Designing AI for Social Good

For this project, you will work with the same team as Project 2 to improve the AI application you built, making it less likely to cause unintended harms and more resilient against malicious users.

On this page:


Learning Goals

  1. Systematically anticipate unintended harms an AI product could cause in the messy real world, and trace them to their origin in the product lifecycle;
  2. Understand fairness as harms falling unevenly on people, and make deliberate design choices to prevent and mitigate unfairness;
  3. Understand that new harms can emerge after deployment through human-AI interplay, and build in mechanisms to detect and mitigate them.

Starting Point

In the previous project, you built an AI application and tested it with classmates who understood the task and were motivated to give good feedback. Now imagine it in the hands of the users your Project 2 task was actually designed for:

  • AI & Programming: Your application is now part of Instagram, helping people from all walks of life to express personal experiences through p5.js but cannot code.

  • AI & Dating: Your social connection app is now part of a platform like Hinge, helping real users find connections they desire.

  • AI & 3D Assembly: Your LEGO/IKEA assistant is now part of a LEGO/IKEA factory assembly line. The speed and accuracy of each worker’s assembly directly affects their job performance and pay.
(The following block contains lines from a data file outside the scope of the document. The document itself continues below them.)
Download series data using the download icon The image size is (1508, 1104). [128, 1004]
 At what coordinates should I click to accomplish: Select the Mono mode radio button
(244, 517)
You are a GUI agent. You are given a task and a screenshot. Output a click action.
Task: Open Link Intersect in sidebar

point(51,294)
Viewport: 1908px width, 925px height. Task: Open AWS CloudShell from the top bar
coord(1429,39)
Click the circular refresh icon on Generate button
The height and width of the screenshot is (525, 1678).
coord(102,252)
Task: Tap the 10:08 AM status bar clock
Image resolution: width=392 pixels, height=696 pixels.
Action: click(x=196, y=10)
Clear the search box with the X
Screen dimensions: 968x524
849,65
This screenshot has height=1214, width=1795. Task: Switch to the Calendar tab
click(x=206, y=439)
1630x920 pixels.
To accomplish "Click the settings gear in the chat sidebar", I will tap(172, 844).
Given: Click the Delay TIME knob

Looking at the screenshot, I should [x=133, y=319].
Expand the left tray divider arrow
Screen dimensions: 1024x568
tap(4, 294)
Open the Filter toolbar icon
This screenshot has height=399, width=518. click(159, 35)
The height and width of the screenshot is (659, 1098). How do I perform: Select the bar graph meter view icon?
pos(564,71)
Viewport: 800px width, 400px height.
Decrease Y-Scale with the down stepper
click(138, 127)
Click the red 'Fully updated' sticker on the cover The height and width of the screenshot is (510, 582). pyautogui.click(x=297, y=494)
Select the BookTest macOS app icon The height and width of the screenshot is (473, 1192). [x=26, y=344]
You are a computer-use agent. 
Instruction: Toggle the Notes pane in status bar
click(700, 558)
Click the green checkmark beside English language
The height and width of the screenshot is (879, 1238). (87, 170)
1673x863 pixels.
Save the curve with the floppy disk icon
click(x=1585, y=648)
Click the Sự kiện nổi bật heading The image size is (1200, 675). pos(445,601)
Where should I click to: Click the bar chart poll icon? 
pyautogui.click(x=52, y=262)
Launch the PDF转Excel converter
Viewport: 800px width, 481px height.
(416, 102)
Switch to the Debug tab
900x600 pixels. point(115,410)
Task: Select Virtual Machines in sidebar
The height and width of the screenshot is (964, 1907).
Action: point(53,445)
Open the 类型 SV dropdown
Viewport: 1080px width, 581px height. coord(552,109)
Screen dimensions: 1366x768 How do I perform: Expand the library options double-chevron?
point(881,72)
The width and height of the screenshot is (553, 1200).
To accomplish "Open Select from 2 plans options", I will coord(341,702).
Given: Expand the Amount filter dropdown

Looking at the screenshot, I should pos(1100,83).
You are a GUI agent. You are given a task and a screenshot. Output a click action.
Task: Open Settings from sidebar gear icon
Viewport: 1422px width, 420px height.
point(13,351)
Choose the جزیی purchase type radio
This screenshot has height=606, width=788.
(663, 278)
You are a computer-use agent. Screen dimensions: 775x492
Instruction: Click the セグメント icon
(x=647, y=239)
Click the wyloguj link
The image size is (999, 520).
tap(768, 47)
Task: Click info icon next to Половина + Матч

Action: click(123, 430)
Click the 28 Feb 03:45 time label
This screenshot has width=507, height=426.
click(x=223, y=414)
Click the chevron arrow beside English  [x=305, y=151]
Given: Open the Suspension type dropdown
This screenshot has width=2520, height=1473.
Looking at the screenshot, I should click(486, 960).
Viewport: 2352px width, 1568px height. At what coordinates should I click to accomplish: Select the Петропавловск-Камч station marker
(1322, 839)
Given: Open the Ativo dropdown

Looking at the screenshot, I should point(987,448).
In Project 1, you analyzed the value ecosystem around an existing product in this space: The stakeholders, their incentives, and the tensions between them. Your system operates in that same ecosystem.


Weekly Tasks

Task 1

Identify a wide range of potential harms your application might cause in real-world contexts, using the four-step workflow taught in class. Among the identified harms, analyze: which are of the highest priority for you, as its designers, to address?

💭 Read the task 1 grading rubric carefully before starting.

🛎️ Complete the green columns of this worksheet. Make it viewable to all Cornell accounts. Submit its url through this form.


Task 2

For your highest-priority harm from Task 1, analyze:

  • Who is most at risk from this harm? Describe the specific characteristics that make them vulnerable.
  • Choose one fairness definition from the lecture taxonomy and explain what it would mean applied to your system. Recall these definitions were built for binary classifiers, so you’ll need to adapt it. There is no technically correct answer. What we’re looking for is a clear connection between the definition you chose, the specific harm, and the specific user group: why does this definition capture what’s at stake for these users?

In addition, design mitigation strategy for a high-priority detectable harm:

  • Choose a harm from your prioritized list that a malicious user could attempt to trigger within a 15-minute session, and one that is specific to how your system is designed (rather than, for example, risk any LLM application carries.)
  • Describe it in enough detail that a tester could attempt to trigger it without further guidance (revise the harm description from Task 1 if it doesn’t already meet this bar).
  • Design how your system will detect and respond to it. Implement the design before the cook-off. Pilot testing with friends is strongly recommended.

💭 Read the task 2 grading rubric carefully before starting.

🛎️ Complete the orange columns of the same worksheet. Submit its url through this form.

🛎️ Each group member: Time for peer evaluation.


Cook-Off

During the week 15 class, all teams will set up a booth where students from other teams will test your system. 2 acting as normal users and 2 acting as malicious users. You will not know which two are acting maliciously. Malicious testers will receive your harm table before the session and will try to trigger the harms you identified, plus any others they can think of.

Malicious testers will complete a survey (link will become live on the day of the cook-off) for each test, documenting at least 2 specific attempts: the harm targeted, the exact input or behavior used, and what the system did in response.

🛎️ Submit your raw interaction log and confirm that all tester surveys have been completed by the end of class through this form. Specific deliverables and rubrics are listed here.


Final submission

Revise Tasks 1 and 2 based on TA feedback, then complete the purple columns of the worksheet.

  • Cook-off reflection Complete the cook-off reflection tab of the worksheet.
  • Accumulative harm monitoring: Choose from your harms table whose risk category is “accumulative” or “difficult for humans/laws to catch.” In its Mitigation Strategy column, specify: (1) which interaction events your system will log and what pattern in those logs indicates the harm is emerging; and (2) what threshold triggers a response and what that response is.
  • External accountability mechanism: Choose another harm from your harms table whose risk category is accumulative or not human noticable, and has societal implications. In its External Accountability column, describe one mechanism your system will enable so that users or third parties outside your team can surface this harm. Name who would be involved and why those people specifically are positioned to catch what your own monitoring would miss.
  • Teamwork reflection: Under “Learning Reflection” in the submission form, each team member shares a moment when they learned something from another team member(s) (e.g., to understand a fairness tradeoff, to decide which harm to prioritize, or to implement the detection mechanism.)

💭 Read the final submission grading rubric carefully before starting.

🛎️ Submit the url of the worksheet through this form. Congratulations on completing the course! Great work!

🛎️ Each group member: Time for the last peer evaluation of the semester.